“Bad Hombres” Only? Ninth Circuit Federal Judge Slams Deportation Process.
Last week, the Ninth Circuit reviewed a petition for a stay of deportation for Magana Ortiz, an undocumented immigrant. While unable to stop the deportation, Judge Stephen Reinhart used a concurring opinion to blast the deportation as “inhumane,” and gave a heads-up to all hombres—good and bad—to review their immigration status in the United States now.
Magana entered the United States nearly 30 years ago, when he was fifteen. He has long been married to a U.S. Citizen and was on the path to legal status, waiting only for the completion of a separate immigration process that has been slow to proceed because of an overflow of applications. He is a tax-paying father of three children, and has become a respected businessman in Hawaii, specifically in the coffee farming industry. For years, Magana “worked with the United States Department of Agriculture in researching the pests afflicting Hawaii’s coffee crop, and even let the United States government use his farm, without charge, to conduct a five-year study.”
Judge Reinhart wrote that the very deportation “was not the necessary result,” because Magana was “currently attempting to obtain legal status on the basis of his wife’s and children’s citizenship, a process that is well underway.” It did not matter, though. Magana did not move fast enough.
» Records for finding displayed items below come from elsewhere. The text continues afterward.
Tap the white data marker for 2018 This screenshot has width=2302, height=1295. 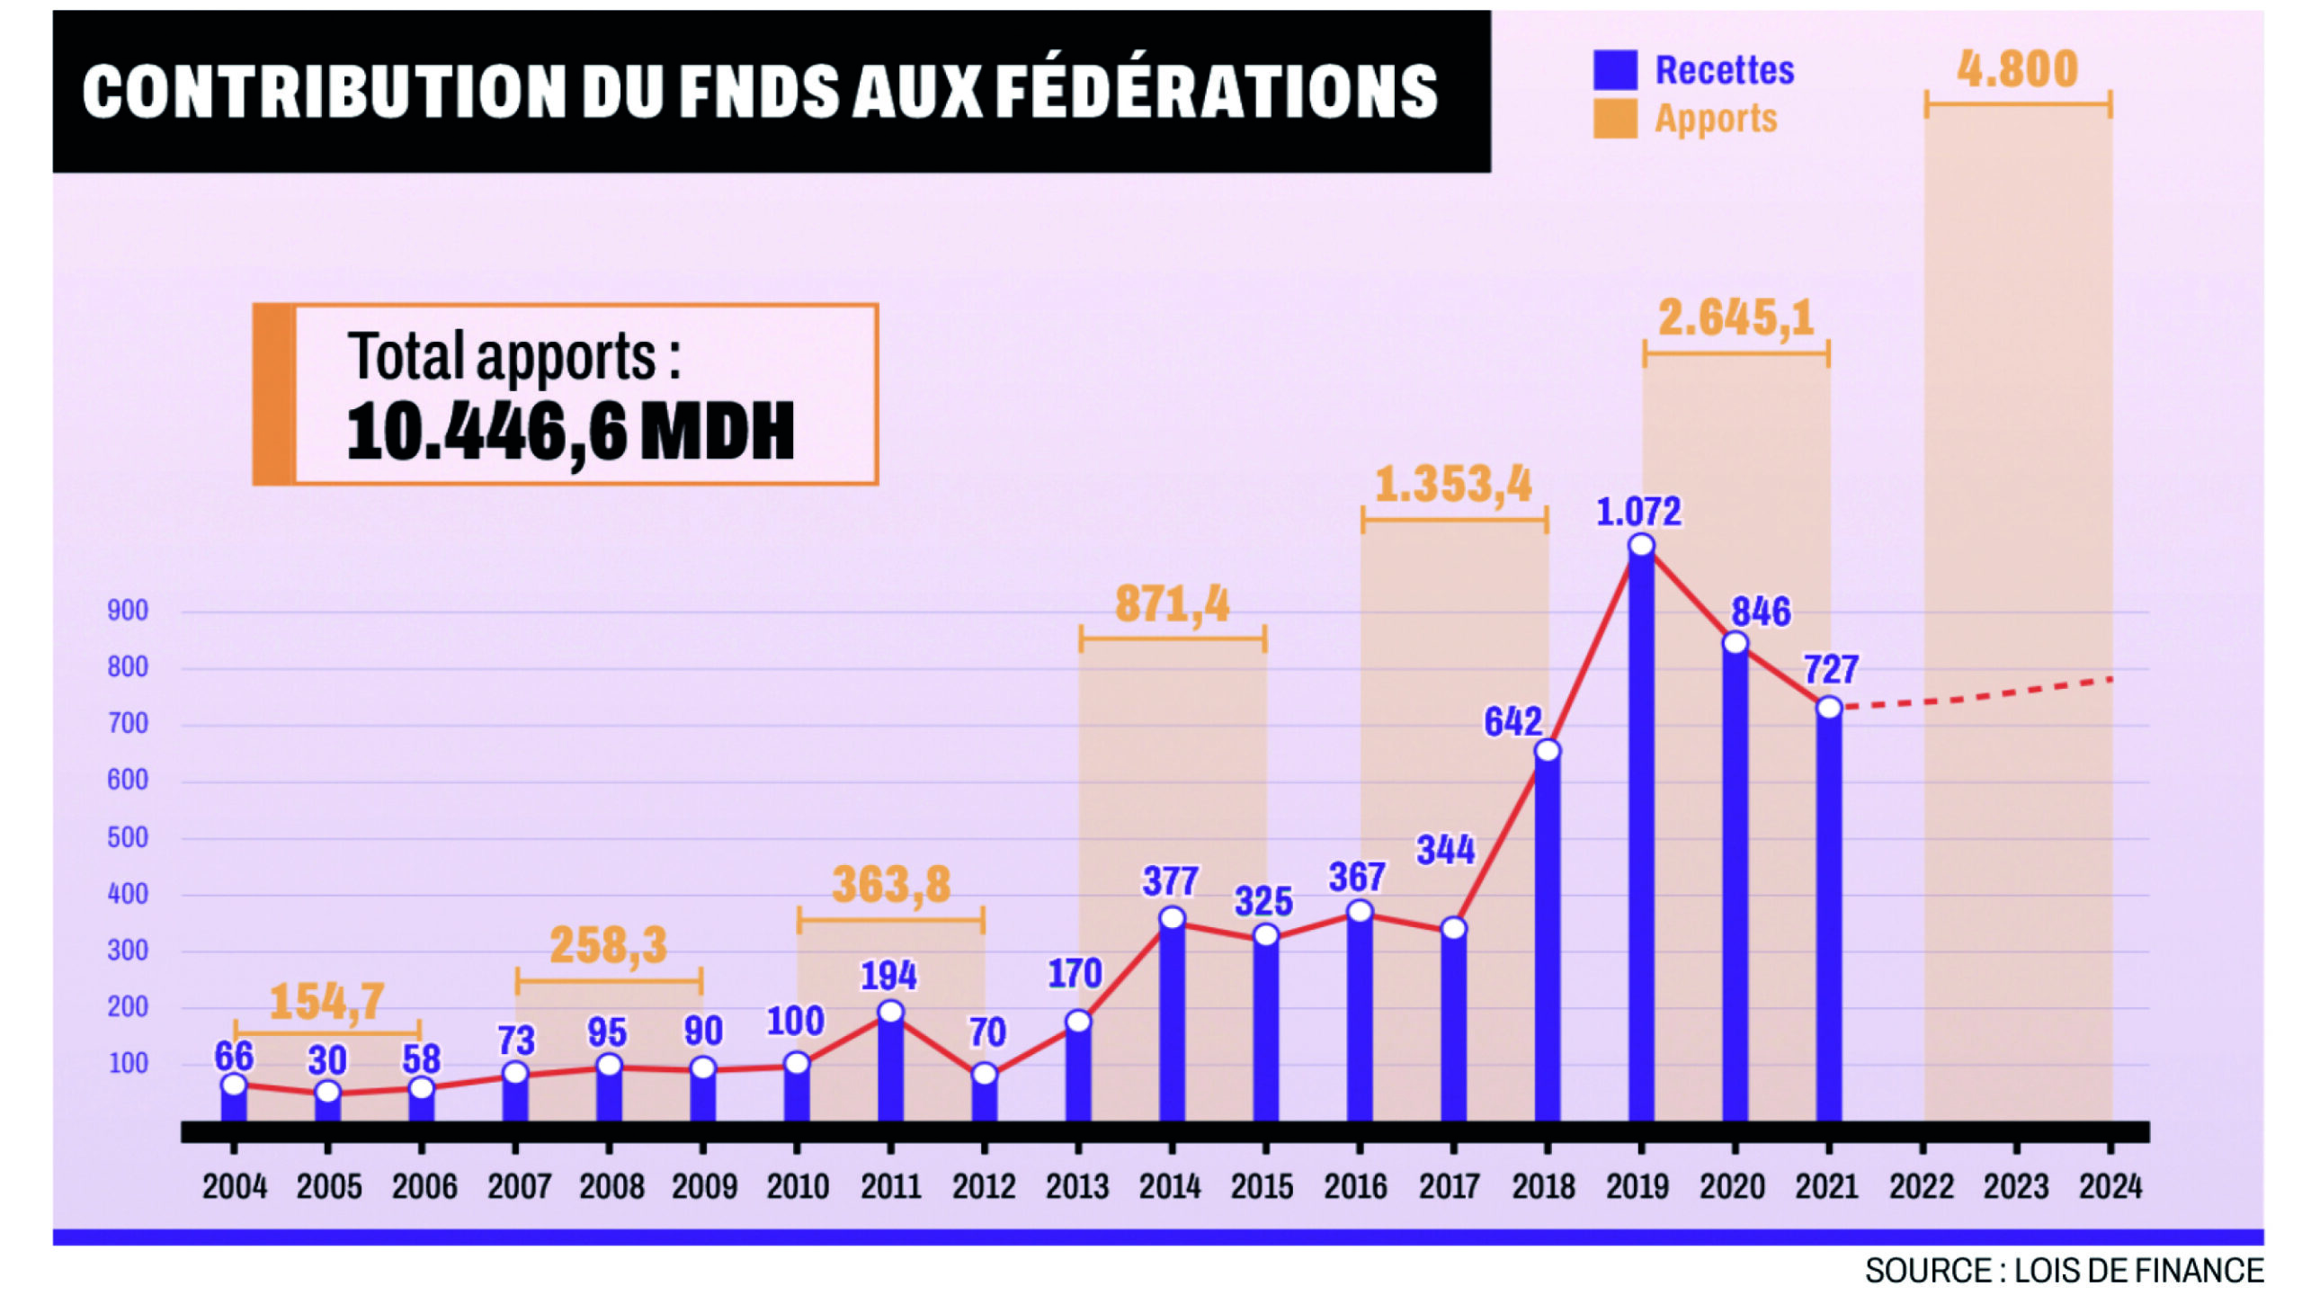click(x=1548, y=750)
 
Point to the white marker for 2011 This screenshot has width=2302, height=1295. click(x=890, y=1012)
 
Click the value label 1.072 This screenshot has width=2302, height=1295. click(x=1638, y=512)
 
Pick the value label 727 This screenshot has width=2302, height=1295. click(x=1831, y=670)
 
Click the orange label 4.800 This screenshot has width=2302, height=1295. click(x=2018, y=69)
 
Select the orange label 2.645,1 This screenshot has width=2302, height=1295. click(x=1735, y=317)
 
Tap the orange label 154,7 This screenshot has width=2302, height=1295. click(x=327, y=1002)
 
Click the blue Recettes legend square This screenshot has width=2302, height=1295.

Unable to stop Magana’s deportation, an obviously conflicted Judge Reinhart wrote that the deportation “is contrary to the values of this nation and its legal system.” While morally upset, Judge Reinhart concluded the concurrence in affirming his role as an independent, non-political judge: “Indeed, the government’s decision to remove Magana Ortiz diminishes not only our country but our courts, which are supposedly dedicated to the pursuit of justice . . . I concur as a judge, but as a citizen I do not.”